>>>
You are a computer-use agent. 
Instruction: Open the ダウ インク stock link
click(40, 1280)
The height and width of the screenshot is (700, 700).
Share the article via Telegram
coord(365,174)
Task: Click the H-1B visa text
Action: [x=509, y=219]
<<<
>>>
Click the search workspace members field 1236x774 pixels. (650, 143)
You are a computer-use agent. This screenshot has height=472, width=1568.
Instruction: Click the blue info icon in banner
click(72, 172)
<<<
Please copy every line in the entries where "computer" appears.

◆ PROBLEM SOLUTION:
You are a computer-use agent. 
You are a computer-use agent. This screenshot has height=472, width=1568.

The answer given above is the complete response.